The effect of G-CSF in a myocardial ischemia reperfusion model rat.

PURPOSE: It has been reported that G-CSF administration improves cardiac function by reducing the area of the infarct in a myocardial infarction model rat. In the present study, myocardial infarction model rats, produced by ligation of the left anterior coronary artery, were prepared. The G-CSF effect for treating cardiac muscle cell disorders by ischemia reperfusion was studied.
METHODS: Myocardial infarction model rats were produced by ligation of the left anterior descending coronary artery in 12-week-old Wistar rats. G-CSF was administered subcutaneously daily at a dose of 100 microg/kg/day for 5 days to rats with a complete ligation (MI-G group, n=6) and rats in which the ligated coronary artery was reperfused 30 minutes after the ligation (R-G group, n=6). Physiological saline was subcutaneously administered to rats with a complete ligation and reperfusion (MI-C and R-C groups, respectively, n=6 each), as controls. After 4 weeks, the infarct area ratio (%), cardiac function on echocardiography (left ventricular ejection fraction), and a myocardial histopathological diagnosis were carried out and the results compared among the groups.

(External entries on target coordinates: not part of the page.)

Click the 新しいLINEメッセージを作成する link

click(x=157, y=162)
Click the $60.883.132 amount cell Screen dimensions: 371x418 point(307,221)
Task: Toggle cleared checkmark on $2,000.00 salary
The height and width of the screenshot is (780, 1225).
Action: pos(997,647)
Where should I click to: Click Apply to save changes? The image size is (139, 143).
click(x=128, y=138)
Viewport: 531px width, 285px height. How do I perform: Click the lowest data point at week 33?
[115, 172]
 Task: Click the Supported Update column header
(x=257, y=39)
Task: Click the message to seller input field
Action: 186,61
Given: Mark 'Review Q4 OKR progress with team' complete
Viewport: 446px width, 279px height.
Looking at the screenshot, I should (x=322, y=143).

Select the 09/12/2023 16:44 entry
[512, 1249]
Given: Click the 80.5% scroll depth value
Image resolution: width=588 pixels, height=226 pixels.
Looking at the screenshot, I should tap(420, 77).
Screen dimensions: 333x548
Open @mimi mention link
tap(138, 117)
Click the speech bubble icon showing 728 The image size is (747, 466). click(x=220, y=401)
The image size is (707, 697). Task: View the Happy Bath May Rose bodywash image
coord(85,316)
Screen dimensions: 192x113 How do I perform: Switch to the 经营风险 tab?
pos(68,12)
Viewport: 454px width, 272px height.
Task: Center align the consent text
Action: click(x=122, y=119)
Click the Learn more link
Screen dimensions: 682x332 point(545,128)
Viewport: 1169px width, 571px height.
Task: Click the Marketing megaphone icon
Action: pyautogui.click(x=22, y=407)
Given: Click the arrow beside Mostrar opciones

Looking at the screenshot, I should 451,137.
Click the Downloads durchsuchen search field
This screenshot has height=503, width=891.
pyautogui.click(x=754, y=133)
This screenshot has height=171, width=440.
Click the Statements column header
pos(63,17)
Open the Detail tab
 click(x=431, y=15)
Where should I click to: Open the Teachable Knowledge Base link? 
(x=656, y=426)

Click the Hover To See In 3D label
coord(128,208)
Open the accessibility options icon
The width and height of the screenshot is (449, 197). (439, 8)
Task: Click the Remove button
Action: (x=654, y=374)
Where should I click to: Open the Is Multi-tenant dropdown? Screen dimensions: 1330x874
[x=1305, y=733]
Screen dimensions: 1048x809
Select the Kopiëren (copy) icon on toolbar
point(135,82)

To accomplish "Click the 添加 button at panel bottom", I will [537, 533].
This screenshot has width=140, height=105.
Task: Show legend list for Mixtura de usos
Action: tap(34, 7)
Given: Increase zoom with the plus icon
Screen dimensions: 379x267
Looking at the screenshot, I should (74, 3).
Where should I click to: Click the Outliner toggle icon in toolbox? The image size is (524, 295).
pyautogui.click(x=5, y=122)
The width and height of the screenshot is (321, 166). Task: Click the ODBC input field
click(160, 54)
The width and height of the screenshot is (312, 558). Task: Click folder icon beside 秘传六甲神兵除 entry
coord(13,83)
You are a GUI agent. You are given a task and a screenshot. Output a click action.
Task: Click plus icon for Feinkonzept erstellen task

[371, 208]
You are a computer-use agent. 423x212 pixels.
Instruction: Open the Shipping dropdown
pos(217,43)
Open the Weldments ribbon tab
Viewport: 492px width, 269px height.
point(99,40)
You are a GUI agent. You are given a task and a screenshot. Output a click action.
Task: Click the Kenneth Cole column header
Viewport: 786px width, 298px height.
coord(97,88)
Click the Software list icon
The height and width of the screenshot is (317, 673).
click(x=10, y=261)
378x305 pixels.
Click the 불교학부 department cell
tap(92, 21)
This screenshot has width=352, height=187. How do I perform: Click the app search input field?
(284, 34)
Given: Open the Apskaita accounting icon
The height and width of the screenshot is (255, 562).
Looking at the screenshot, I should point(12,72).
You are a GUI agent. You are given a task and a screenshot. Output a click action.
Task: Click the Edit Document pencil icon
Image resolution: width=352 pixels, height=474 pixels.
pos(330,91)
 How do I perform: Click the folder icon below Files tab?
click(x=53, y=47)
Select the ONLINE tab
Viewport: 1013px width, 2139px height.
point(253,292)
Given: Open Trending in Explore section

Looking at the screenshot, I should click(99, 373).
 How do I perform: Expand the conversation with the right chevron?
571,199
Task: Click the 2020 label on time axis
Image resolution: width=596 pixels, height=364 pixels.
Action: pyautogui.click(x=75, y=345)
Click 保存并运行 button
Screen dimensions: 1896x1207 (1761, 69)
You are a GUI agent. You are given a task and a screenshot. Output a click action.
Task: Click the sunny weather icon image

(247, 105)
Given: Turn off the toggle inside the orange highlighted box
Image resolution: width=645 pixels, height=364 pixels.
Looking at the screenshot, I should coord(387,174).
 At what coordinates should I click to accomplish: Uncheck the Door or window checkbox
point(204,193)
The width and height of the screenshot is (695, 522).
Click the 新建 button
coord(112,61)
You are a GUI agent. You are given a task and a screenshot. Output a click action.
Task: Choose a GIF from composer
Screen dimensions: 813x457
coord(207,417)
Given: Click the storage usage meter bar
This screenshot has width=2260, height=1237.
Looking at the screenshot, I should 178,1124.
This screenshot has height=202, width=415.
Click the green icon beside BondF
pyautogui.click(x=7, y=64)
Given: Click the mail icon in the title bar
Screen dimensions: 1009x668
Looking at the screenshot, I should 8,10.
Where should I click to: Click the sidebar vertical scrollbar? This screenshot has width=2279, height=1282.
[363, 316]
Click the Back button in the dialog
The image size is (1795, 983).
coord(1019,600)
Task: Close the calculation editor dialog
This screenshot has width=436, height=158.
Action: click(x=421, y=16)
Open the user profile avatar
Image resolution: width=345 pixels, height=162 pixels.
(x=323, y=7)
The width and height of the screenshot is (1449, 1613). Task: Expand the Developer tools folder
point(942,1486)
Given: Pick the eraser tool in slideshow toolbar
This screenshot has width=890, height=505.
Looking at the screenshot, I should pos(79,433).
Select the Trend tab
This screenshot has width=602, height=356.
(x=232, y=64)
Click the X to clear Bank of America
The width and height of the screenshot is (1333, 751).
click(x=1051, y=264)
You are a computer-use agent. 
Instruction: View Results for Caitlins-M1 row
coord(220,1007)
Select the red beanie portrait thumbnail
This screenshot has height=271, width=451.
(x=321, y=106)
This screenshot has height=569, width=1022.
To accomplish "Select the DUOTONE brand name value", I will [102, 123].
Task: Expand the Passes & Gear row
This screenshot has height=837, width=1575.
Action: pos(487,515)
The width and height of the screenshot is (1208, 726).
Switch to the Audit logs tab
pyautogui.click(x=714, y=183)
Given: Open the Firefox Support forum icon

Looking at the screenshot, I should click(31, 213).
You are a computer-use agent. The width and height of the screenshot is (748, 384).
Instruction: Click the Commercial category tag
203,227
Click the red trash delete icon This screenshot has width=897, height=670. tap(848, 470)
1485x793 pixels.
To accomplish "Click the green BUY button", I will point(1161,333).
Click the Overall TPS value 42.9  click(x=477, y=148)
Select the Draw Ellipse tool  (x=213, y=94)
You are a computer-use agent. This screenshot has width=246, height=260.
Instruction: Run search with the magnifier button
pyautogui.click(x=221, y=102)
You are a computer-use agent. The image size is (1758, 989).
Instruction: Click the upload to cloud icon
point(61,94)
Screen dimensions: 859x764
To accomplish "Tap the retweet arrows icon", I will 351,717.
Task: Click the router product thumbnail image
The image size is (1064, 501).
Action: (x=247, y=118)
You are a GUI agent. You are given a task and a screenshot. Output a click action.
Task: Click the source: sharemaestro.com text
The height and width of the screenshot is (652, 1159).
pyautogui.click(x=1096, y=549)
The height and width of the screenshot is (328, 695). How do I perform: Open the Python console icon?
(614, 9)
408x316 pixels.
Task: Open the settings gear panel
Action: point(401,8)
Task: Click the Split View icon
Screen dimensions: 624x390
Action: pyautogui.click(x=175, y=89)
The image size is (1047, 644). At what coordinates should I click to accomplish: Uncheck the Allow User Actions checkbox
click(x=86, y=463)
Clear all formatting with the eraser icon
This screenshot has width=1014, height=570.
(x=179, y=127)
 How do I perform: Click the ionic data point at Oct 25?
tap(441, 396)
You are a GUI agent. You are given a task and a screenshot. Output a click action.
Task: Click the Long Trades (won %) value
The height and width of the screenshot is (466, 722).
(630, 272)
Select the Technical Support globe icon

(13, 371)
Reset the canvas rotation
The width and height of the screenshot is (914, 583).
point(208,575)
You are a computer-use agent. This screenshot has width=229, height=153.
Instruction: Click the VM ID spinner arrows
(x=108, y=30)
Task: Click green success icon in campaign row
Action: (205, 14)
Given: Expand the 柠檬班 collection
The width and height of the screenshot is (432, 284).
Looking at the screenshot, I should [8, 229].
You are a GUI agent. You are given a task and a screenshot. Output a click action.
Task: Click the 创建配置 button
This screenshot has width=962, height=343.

RESULTS: No significant differences were found in the proportion of the residual heart muscle in the infarct lesion, myocardial wall thickness, or left ventricular ejection fraction between the MI-G and MI-C groups. In contrast, the infarct area, myocardial wall thickness, and left ventricular ejection fraction were significantly improved in the R-G group compared to the R-C group (p<0.05).
CONCLUSIONS: Any inhibitory effect of G-CSF on the infarct lesion was found in the myocardial infarction reperfusion model rat, but only a small effect was found in rats with a complete ligation-induced myocardial infarction. The findings in the present study, therefore, suggest that G-CSF is effective for treating cardiac muscle cell disorders by ischemia reperfusion.